The time has come to stop this madness! The solution? Let’s do away with the income tax and replace it with a consumption tax, such as a national sales tax or value added tax (VAT). Let’s face it. The wealthy buy more than the poor. Therefore, they’ll pay more with a consumption tax than the poor. The more a person makes, the more the person will spend and buy, and the more that person will pay in terms of taxes. You and I will stop wasting our time preparing income tax returns. The lawyers and accountants can turn their talents to more useful pursuits.

According to Howard Banks (Forbes, August 3, 1993), “in its purest form, a tax on consumption would replace the income tax and would tax only the money that people (or companies) actually spend. Left in the bank, money earned but not spent becomes a kind of universal IRA, tax-sheltered.”

A national consumption tax might work something like this: For individuals, taxes would only be paid after reaching an income above a set threshold, perhaps $20,000 plus deductions for dependants. For simplicity, all individual taxpayers would pay taxes on everything throughout the year but would then receive tax rebates at the end of the year covering the first $20,000 of income. “A consumption tax would, for example, eliminate many present distortions, such as taxing capital gains at rates different from income, and the double (or treble) taxation of corporate dividends. … The source of income would no longer be important, just what’s done with it.”

As Malcolm Forbes noted in 1993 (How to win the tax issue: flatten it, July 13, 1993), “Whatever the variant, a flat tax would trigger a volcano-like economic boom. The prodigious amount of brain power and time now spent on coping with our currently incomprehensible tax code would be released for productive uses. This redirection alone would hugely stimulate the economy.
    “The flat tax would largely eliminate a powerfully corrupting influence on our political life. Countless millions of dollars are given for tax-code-related purposes – fending off destructive changes, pushing special-interest amendments.
    “Fairness would be enhanced: The more you make, the more you pay. Striking disparities in taxes owed on similar incomes would end.”

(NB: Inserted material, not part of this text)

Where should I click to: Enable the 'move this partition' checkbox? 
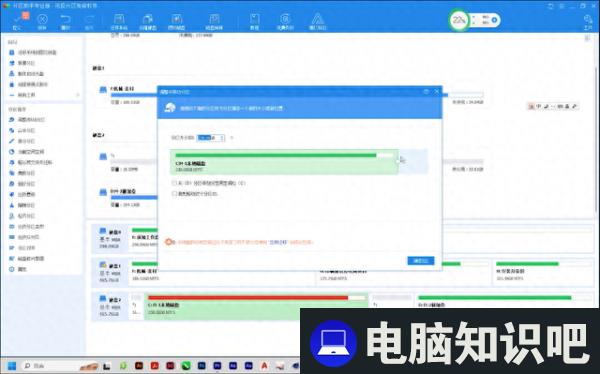coord(174,194)
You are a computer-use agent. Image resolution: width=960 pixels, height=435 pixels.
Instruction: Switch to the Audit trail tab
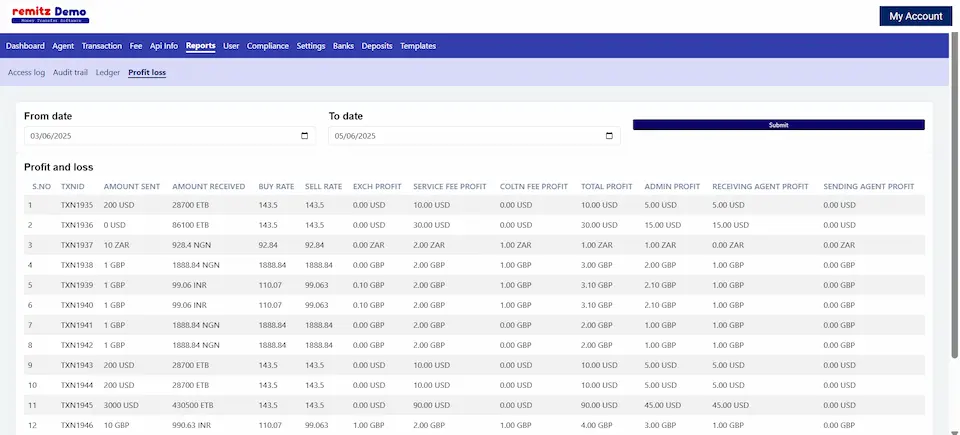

In a 1994 article, Forbes wrote that the elimination of the income tax code, “would redirect an immeasurable amount of American brainpower from the numbing exercise of coping with the incomprehensible tax code to more productive purposes. There would be an enormous increase in efficiency.” In the same article, Forbes estimated that the savings from eliminating the federal income tax would amount to “$100 billion now spent filling out tax forms and other forms of compliance and another $100 billion wasted from investments being made for tax (avoidance) rather than economic purposes.” Eliminating the income tax, “would get rid of a profoundly corrupting influence on our political life: the countless millions of dollars now showered on politicians and bureaucrats to influence tax-related rules and legislation.”

As recently reported in Forbes Magazine (March 28, 2005, page 56), even Alan Greenspan has come out in favor of a consumption tax. According to Greenspan, one advantage of a consumption tax is that it encourages personal savings, which in turn will help to reduce our foreign trade deficit.

The time has come to get rid of the tax man as we know him. Let’s get rid of the income tax and replace it with a spending tax. At the same time, let’s get rid of the thousands of pages in the current tax code and let’s replace it with a streamlined and simplified set of rules that everyone, including the tax bureaucrats, can understand and follow.